7.The federal government is not forcing Catholic institutions to cover contraception
"With regard to the assault on the Catholic church, let me make it absolutely clear, no religious institution, Catholic or otherwise, including Catholic Social Services, Georgetown Hospital, Mercy Hospital, any hospital, none has to either refer contraception, none has to pay for contraception, none has to be a vehicle to get contraception in any insurance policy they provide. That is a fact," Biden said.
Yet 35 lawsuits against the HHS mandate, which forces insurance companies to cover contraception for free, are pending right now, including many from Catholic universities. The Becket Fund pointed out this fact in an email this morning objecting to the Vice President’s comments.
After an initial uproar against the Health and Human Services mandate requiring institutions to pay for insurance coverage of contraception, the Obama administration announced that "the cost would be shifted to health insurance companies," reported the New York Times.
However, this concession has not placated religious groups, who argue that the rule violates the first amendment’s guarantee of religious freedom.
8. Biden voted against the Iraq and Afghanistan wars
The vice president said economic crisis of 2008 happened in part because of Paul Ryan "voting to put two wars on a credit card."
"I was there, I voted against them," Biden continued. "I said, no, we can’t afford that."
Then-Sen.
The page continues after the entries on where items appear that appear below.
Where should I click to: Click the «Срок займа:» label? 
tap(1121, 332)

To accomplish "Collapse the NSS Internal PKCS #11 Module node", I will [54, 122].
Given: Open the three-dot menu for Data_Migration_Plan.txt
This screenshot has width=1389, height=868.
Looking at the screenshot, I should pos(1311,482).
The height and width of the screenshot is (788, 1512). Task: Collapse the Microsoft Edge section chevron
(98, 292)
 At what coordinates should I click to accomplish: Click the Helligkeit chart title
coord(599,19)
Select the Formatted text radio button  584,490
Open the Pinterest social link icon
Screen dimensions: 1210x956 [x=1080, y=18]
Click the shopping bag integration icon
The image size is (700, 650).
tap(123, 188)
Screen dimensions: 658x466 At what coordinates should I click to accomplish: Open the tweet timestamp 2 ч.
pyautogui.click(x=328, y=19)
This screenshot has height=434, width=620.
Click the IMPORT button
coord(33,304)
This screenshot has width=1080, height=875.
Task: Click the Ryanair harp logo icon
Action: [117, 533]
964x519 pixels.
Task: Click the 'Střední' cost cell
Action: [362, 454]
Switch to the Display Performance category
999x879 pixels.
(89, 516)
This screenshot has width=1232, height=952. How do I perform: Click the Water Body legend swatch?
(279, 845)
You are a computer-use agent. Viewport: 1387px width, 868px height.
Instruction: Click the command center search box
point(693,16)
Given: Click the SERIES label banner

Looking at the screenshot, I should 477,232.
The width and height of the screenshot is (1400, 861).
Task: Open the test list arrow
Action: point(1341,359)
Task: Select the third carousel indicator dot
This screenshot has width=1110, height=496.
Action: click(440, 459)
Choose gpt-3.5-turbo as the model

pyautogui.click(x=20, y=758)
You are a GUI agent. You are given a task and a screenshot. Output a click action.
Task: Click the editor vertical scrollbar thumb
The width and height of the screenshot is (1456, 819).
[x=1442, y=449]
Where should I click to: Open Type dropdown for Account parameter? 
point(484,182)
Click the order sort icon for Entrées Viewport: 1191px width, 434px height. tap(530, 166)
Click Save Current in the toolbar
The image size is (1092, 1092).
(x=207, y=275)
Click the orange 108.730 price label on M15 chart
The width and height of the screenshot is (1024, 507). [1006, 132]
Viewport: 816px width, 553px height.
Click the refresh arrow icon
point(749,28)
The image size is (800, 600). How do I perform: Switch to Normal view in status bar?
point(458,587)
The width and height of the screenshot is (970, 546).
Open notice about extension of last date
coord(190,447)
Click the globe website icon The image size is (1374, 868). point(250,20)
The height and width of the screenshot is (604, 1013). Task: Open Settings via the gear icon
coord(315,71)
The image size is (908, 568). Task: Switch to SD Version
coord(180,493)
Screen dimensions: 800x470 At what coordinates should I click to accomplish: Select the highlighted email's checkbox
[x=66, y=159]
Biden voted for the Afghanistan resolution on Sept. 14, 2001, authorizing "the use of United States Armed Forces against those responsible for the recent attacks launched against the United States."
And on Oct. 11, 2002, Biden voted for a resolution authorizing unilateral military action in Iraq.
Biden did, however, vote against the First Gulf War to repel the Iraqi invasion of Kuwait, arguing that the U.S. had no "vital interests" in the region.